Creditors of the long-struggling airline approved the rescue plan on July 27. Since then there has been no word on where the about R10.3 billion will come from to implement it. According to a statement from the department, it has been working with stakeholders “around the clock” to bring the process closer to finalisation.
An SAA executive told union representatives at a meeting on Tuesday that no funding for SAA has as yet been found.
To complete the rescue process – which is still in the hands of the rescue practitioners – the DPE says it is overseeing four phases of the project. The first phase would be the restructuring of the airline, including the implementation of voluntary severance packages. The appointment of non-executive directors and a new management team would be the next phase. Philip Saunders, SAA’s chief commercial officer has already been appointed as acting CEO.
Thirdly, transaction advisors would have to be appointed and lastly the formation of “a customer centric airline designed to be lean, technologically capable, digitally modernised and agile to service all market segments”.
The mandate of the transaction advisor would be to assist the department in transaction planning, feasibility analysis, procurement and implementation of transactions and raising funds and investments for the new airline.
The rescue plan foresees that only 1 000 employees of the almost 5 000 would remain once the voluntary retrenchments and section 189 retrenchment processes are complete. They would be working under different terms and condition at the new airline.
A further about 1 000 employees will be placed on a temporary training lay-off scheme so that they can be absorbed into the new airline as and when new positions become available.
“The DPE welcomes the attraction of a mix of local and international investor groups to provide the new airline with technical, financial and operational expertise to ensure significant SA ownership whilst diversifying the investor base,” the DPE stated on Wednesday.
The DPE indicated it will maintain “a certain level of presence” in the ownership of the new airline. It would like to see the airline being used to connect Africa to the rest of the world as a competitive, viable and sustainable national airline for SA.

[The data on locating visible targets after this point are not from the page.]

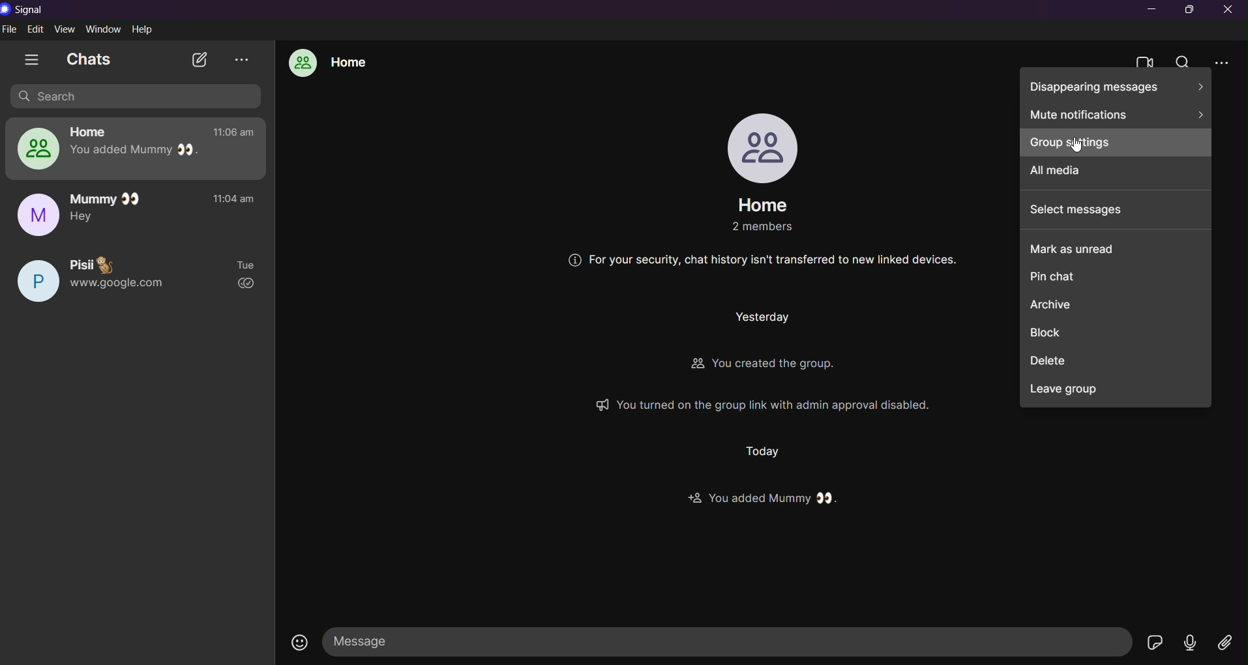  I want to click on video calls, so click(1145, 61).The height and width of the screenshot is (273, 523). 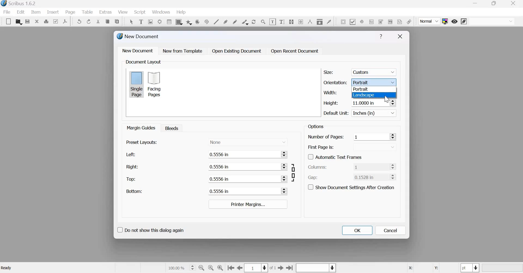 What do you see at coordinates (362, 21) in the screenshot?
I see `PDF radio button` at bounding box center [362, 21].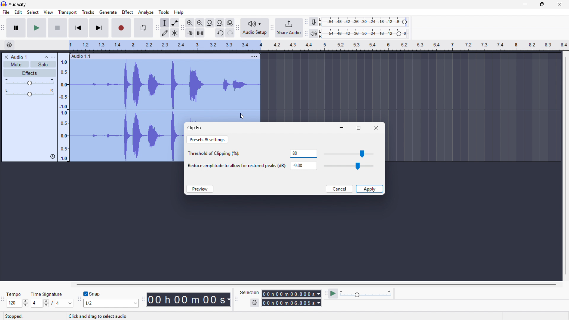 This screenshot has width=569, height=320. Describe the element at coordinates (43, 64) in the screenshot. I see `Solo` at that location.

Fin24 has heard from a reliable source that the DPE has approached various aircraft manufacturers requesting proposals for a fleet for the new airline. The source also says local banks appear to be reluctant to lend SAA more money. Four local banks are already owed a total of R16.4 billion for loans to SAA. This has been guaranteed by government.
DPE has been approached for comment regarding it approaching the manufacturers as well as whether local banks will lend more, but at the time of publication no response had been received.
The rescue practitioners said they have no comment at this stage.
Mashudu Raphetha, president of the National Transport Movement says he welcomes the good news that the DPE as shareholder of SAA is currently finalising the appointment of the board.
“The number of staff opting for voluntary severance packages is encouraging and we don’t see any possibility of delaying SAA touching the skies,” he said.